Every Excel file carries an invisible layer of information that its creator rarely thinks about. Document properties, timestamps, author records, editing history, application version strings, and internal XML structures all record the true story of how a file was created and modified—regardless of what the visible cell data claims.
Fraudsters focus on the content: the numbers, the dates displayed in cells, the formulas that produce the desired totals. They almost never clean every metadata artifact. The result is a gap between what the document claims to be and what its metadata reveals it actually is. That gap is where forensic investigators operate.
Timestamps are the most frequently exploited—and most frequently revealing—metadata in fraudulent documents. Excel files carry multiple independent timestamps that are difficult to manipulate consistently.
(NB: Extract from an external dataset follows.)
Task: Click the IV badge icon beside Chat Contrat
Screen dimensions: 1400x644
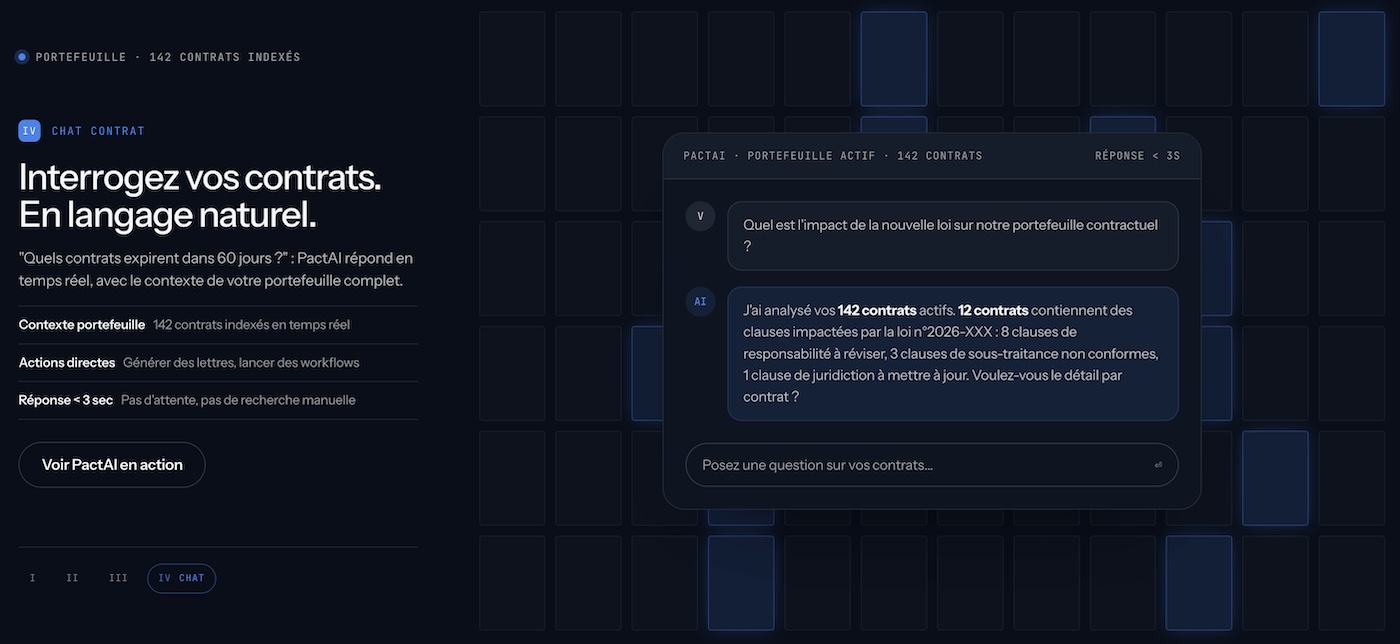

When these timestamps contradict each other or contradict the claimed history of the document, fraud is likely.
Every Excel file has at least four independent sources of timestamp data. A legitimate document shows consistency across all four. A fraudulent document almost always has discrepancies.
1. File System Timestamps
2. OPC Core Properties
dcterms:created — Document creation timedcterms:modified — Last modification timedocProps/core.xml3. Extended Properties
TotalTime — Total editing time in minutesApplication — Excel version usedAppVersion — Specific build numberdocProps/app.xml4. Internal XML Artifacts
# Extract timestamps from an XLSX file
mkdir xlsx_extract && unzip suspect.xlsx -d xlsx_extract/
# View core properties (created/modified dates, author)
cat xlsx_extract/docProps/core.xml
# View extended properties (editing time, app version)
cat xlsx_extract/docProps/app.xml
# Compare with file system timestamps
stat suspect.xlsx
These timestamp anomalies are strong indicators of document fraud. Any single red flag warrants deeper investigation; multiple red flags together constitute compelling evidence.
Creation Date After Modification Date
If dcterms:created is later than dcterms:modified, someone has manually edited the creation timestamp to make the document appear older. Excel never naturally produces this condition.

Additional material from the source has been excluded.